■ STUDY MATERIAL
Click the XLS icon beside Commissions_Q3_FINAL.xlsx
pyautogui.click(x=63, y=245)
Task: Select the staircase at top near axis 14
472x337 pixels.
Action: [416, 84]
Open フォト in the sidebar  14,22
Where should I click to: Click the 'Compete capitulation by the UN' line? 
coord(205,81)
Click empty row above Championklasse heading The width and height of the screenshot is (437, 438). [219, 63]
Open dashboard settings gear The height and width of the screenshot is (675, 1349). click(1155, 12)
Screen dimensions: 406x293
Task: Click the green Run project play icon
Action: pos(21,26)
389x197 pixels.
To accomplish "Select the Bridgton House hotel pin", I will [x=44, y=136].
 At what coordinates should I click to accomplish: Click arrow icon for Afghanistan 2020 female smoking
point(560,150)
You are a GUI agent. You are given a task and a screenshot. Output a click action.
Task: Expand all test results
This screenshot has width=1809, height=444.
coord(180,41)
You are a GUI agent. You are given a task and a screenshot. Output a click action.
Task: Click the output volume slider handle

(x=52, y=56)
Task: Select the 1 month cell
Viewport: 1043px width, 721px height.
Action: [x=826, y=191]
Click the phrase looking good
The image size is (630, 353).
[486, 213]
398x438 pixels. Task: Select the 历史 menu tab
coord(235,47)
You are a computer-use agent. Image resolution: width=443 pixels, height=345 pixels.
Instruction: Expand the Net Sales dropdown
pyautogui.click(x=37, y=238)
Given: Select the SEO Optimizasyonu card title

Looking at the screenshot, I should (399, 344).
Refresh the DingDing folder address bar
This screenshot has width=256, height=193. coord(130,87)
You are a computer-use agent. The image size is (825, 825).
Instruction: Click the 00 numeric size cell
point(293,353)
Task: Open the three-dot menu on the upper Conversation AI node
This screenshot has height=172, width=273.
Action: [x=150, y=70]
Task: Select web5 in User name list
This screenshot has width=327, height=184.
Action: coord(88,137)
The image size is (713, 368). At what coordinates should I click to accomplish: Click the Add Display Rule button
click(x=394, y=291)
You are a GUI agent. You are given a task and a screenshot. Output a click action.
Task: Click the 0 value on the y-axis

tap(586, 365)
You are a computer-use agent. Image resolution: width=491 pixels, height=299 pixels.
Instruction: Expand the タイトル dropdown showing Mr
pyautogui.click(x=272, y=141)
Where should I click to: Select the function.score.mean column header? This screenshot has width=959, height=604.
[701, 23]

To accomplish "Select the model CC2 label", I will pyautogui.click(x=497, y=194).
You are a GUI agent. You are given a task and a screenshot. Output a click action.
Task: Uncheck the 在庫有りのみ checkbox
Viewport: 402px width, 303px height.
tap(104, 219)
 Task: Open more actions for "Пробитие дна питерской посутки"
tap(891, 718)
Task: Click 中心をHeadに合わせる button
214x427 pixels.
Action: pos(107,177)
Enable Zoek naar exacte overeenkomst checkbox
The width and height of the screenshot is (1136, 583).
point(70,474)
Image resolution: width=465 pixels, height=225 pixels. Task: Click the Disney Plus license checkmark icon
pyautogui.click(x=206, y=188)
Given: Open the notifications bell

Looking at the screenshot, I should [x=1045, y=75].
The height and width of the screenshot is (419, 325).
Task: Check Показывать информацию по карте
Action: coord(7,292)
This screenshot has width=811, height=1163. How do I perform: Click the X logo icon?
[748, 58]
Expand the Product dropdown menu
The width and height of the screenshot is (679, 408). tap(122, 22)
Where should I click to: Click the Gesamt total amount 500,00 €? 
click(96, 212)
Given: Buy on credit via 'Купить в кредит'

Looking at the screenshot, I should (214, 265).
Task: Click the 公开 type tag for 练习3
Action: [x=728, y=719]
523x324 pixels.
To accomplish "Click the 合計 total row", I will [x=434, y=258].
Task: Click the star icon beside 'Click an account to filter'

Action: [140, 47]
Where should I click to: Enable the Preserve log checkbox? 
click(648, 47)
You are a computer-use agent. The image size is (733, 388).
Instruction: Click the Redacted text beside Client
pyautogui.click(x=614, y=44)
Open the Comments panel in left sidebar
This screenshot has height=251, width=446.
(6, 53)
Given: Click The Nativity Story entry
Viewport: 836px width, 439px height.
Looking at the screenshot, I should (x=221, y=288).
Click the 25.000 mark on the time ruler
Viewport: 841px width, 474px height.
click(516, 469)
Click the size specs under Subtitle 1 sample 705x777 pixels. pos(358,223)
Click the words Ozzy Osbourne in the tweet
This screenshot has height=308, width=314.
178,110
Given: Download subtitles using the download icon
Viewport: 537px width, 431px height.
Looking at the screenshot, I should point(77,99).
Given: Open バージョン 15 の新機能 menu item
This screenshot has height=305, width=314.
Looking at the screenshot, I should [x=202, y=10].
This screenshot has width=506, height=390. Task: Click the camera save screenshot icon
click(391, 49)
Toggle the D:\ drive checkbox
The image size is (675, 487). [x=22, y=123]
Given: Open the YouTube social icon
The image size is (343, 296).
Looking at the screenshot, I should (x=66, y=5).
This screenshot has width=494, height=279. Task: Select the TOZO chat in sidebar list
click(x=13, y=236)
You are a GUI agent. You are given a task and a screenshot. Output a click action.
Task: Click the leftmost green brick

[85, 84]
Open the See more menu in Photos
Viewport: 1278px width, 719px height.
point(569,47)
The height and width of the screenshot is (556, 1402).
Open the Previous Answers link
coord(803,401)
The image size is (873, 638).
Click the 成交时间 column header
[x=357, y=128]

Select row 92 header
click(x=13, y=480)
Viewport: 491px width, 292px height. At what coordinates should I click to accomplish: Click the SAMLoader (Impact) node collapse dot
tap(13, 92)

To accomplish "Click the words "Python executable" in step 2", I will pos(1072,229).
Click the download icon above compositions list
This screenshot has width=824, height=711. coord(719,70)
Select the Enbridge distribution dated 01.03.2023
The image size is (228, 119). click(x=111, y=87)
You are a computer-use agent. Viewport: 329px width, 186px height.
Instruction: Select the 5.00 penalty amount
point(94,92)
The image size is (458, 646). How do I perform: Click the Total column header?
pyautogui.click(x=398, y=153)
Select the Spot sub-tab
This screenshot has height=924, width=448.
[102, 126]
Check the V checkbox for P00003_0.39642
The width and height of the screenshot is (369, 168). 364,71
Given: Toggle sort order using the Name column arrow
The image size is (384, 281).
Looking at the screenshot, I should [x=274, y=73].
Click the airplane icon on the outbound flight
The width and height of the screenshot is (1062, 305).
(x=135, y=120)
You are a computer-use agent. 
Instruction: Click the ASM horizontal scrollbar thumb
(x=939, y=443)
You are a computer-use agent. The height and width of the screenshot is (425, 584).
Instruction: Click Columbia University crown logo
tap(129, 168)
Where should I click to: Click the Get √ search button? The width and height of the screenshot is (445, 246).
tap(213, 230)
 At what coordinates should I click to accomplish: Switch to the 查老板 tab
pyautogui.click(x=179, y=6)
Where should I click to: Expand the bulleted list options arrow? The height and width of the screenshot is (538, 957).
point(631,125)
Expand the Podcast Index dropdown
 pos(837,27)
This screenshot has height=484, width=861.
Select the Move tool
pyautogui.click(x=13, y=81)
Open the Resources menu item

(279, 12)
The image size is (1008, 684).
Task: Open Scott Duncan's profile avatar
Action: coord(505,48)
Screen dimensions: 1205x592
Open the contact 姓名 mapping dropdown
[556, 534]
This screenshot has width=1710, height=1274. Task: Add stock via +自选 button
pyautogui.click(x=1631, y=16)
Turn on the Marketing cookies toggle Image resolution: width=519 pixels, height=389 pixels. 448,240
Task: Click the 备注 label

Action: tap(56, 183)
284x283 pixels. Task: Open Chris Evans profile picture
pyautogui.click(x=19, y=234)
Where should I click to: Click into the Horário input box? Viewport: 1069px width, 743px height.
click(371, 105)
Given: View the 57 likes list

■ PROMPT
An exact copy of every record above is what's needed here.

■ EXERCISE SOLUTION
Click the XLS icon beside Commissions_Q3_FINAL.xlsx
pyautogui.click(x=63, y=245)
Task: Select the staircase at top near axis 14
472x337 pixels.
Action: [416, 84]
Open フォト in the sidebar  14,22
Where should I click to: Click the 'Compete capitulation by the UN' line? 
coord(205,81)
Click empty row above Championklasse heading The width and height of the screenshot is (437, 438). [219, 63]
Open dashboard settings gear The height and width of the screenshot is (675, 1349). click(1155, 12)
Screen dimensions: 406x293
Task: Click the green Run project play icon
Action: pos(21,26)
389x197 pixels.
To accomplish "Select the Bridgton House hotel pin", I will [x=44, y=136].
 At what coordinates should I click to accomplish: Click arrow icon for Afghanistan 2020 female smoking
point(560,150)
You are a GUI agent. You are given a task and a screenshot. Output a click action.
Task: Expand all test results
This screenshot has width=1809, height=444.
coord(180,41)
You are a GUI agent. You are given a task and a screenshot. Output a click action.
Task: Click the output volume slider handle

(x=52, y=56)
Task: Select the 1 month cell
Viewport: 1043px width, 721px height.
Action: [x=826, y=191]
Click the phrase looking good
The image size is (630, 353).
[486, 213]
398x438 pixels. Task: Select the 历史 menu tab
coord(235,47)
You are a computer-use agent. Image resolution: width=443 pixels, height=345 pixels.
Instruction: Expand the Net Sales dropdown
pyautogui.click(x=37, y=238)
Given: Select the SEO Optimizasyonu card title

Looking at the screenshot, I should (399, 344).
Refresh the DingDing folder address bar
This screenshot has width=256, height=193. coord(130,87)
You are a computer-use agent. The image size is (825, 825).
Instruction: Click the 00 numeric size cell
point(293,353)
Task: Open the three-dot menu on the upper Conversation AI node
This screenshot has height=172, width=273.
Action: [x=150, y=70]
Task: Select web5 in User name list
This screenshot has width=327, height=184.
Action: coord(88,137)
The image size is (713, 368). At what coordinates should I click to accomplish: Click the Add Display Rule button
click(x=394, y=291)
You are a GUI agent. You are given a task and a screenshot. Output a click action.
Task: Click the 0 value on the y-axis

tap(586, 365)
You are a computer-use agent. Image resolution: width=491 pixels, height=299 pixels.
Instruction: Expand the タイトル dropdown showing Mr
pyautogui.click(x=272, y=141)
Where should I click to: Select the function.score.mean column header? This screenshot has width=959, height=604.
[701, 23]

To accomplish "Select the model CC2 label", I will pyautogui.click(x=497, y=194).
You are a GUI agent. You are given a task and a screenshot. Output a click action.
Task: Uncheck the 在庫有りのみ checkbox
Viewport: 402px width, 303px height.
tap(104, 219)
 Task: Open more actions for "Пробитие дна питерской посутки"
tap(891, 718)
Task: Click 中心をHeadに合わせる button
214x427 pixels.
Action: pos(107,177)
Enable Zoek naar exacte overeenkomst checkbox
The width and height of the screenshot is (1136, 583).
point(70,474)
Image resolution: width=465 pixels, height=225 pixels. Task: Click the Disney Plus license checkmark icon
pyautogui.click(x=206, y=188)
Given: Open the notifications bell

Looking at the screenshot, I should [x=1045, y=75].
The height and width of the screenshot is (419, 325).
Task: Check Показывать информацию по карте
Action: coord(7,292)
This screenshot has width=811, height=1163. How do I perform: Click the X logo icon?
[748, 58]
Expand the Product dropdown menu
The width and height of the screenshot is (679, 408). tap(122, 22)
Where should I click to: Click the Gesamt total amount 500,00 €? 
click(96, 212)
Given: Buy on credit via 'Купить в кредит'

Looking at the screenshot, I should (214, 265).
Task: Click the 公开 type tag for 练习3
Action: [x=728, y=719]
523x324 pixels.
To accomplish "Click the 合計 total row", I will [x=434, y=258].
Task: Click the star icon beside 'Click an account to filter'

Action: [140, 47]
Where should I click to: Enable the Preserve log checkbox? 
click(648, 47)
You are a computer-use agent. The image size is (733, 388).
Instruction: Click the Redacted text beside Client
pyautogui.click(x=614, y=44)
Open the Comments panel in left sidebar
This screenshot has height=251, width=446.
(6, 53)
Given: Click The Nativity Story entry
Viewport: 836px width, 439px height.
Looking at the screenshot, I should (x=221, y=288).
Click the 25.000 mark on the time ruler
Viewport: 841px width, 474px height.
click(516, 469)
Click the size specs under Subtitle 1 sample 705x777 pixels. pos(358,223)
Click the words Ozzy Osbourne in the tweet
This screenshot has height=308, width=314.
178,110
Given: Download subtitles using the download icon
Viewport: 537px width, 431px height.
Looking at the screenshot, I should point(77,99).
Given: Open バージョン 15 の新機能 menu item
This screenshot has height=305, width=314.
Looking at the screenshot, I should [x=202, y=10].
This screenshot has width=506, height=390. Task: Click the camera save screenshot icon
click(391, 49)
Toggle the D:\ drive checkbox
The image size is (675, 487). [x=22, y=123]
Given: Open the YouTube social icon
The image size is (343, 296).
Looking at the screenshot, I should (x=66, y=5).
This screenshot has width=494, height=279. Task: Select the TOZO chat in sidebar list
click(x=13, y=236)
You are a GUI agent. You are given a task and a screenshot. Output a click action.
Task: Click the leftmost green brick

[85, 84]
Open the See more menu in Photos
Viewport: 1278px width, 719px height.
point(569,47)
The height and width of the screenshot is (556, 1402).
Open the Previous Answers link
coord(803,401)
The image size is (873, 638).
Click the 成交时间 column header
[x=357, y=128]

Select row 92 header
click(x=13, y=480)
Viewport: 491px width, 292px height. At what coordinates should I click to accomplish: Click the SAMLoader (Impact) node collapse dot
tap(13, 92)

To accomplish "Click the words "Python executable" in step 2", I will pos(1072,229).
Click the download icon above compositions list
This screenshot has width=824, height=711. coord(719,70)
Select the Enbridge distribution dated 01.03.2023
The image size is (228, 119). click(x=111, y=87)
You are a computer-use agent. Viewport: 329px width, 186px height.
Instruction: Select the 5.00 penalty amount
point(94,92)
The image size is (458, 646). How do I perform: Click the Total column header?
pyautogui.click(x=398, y=153)
Select the Spot sub-tab
This screenshot has height=924, width=448.
[102, 126]
Check the V checkbox for P00003_0.39642
The width and height of the screenshot is (369, 168). 364,71
Given: Toggle sort order using the Name column arrow
The image size is (384, 281).
Looking at the screenshot, I should [x=274, y=73].
Click the airplane icon on the outbound flight
The width and height of the screenshot is (1062, 305).
(x=135, y=120)
You are a computer-use agent. 
Instruction: Click the ASM horizontal scrollbar thumb
(x=939, y=443)
You are a computer-use agent. The height and width of the screenshot is (425, 584).
Instruction: Click Columbia University crown logo
tap(129, 168)
Where should I click to: Click the Get √ search button? The width and height of the screenshot is (445, 246).
tap(213, 230)
 At what coordinates should I click to accomplish: Switch to the 查老板 tab
pyautogui.click(x=179, y=6)
Where should I click to: Expand the bulleted list options arrow? The height and width of the screenshot is (538, 957).
point(631,125)
Expand the Podcast Index dropdown
 pos(837,27)
This screenshot has height=484, width=861.
Select the Move tool
pyautogui.click(x=13, y=81)
Open the Resources menu item

(279, 12)
The image size is (1008, 684).
Task: Open Scott Duncan's profile avatar
Action: coord(505,48)
Screen dimensions: 1205x592
Open the contact 姓名 mapping dropdown
[556, 534]
This screenshot has width=1710, height=1274. Task: Add stock via +自选 button
pyautogui.click(x=1631, y=16)
Turn on the Marketing cookies toggle Image resolution: width=519 pixels, height=389 pixels. 448,240
Task: Click the 备注 label

Action: tap(56, 183)
284x283 pixels. Task: Open Chris Evans profile picture
pyautogui.click(x=19, y=234)
Where should I click to: Click into the Horário input box? Viewport: 1069px width, 743px height.
click(371, 105)
Given: View the 57 likes list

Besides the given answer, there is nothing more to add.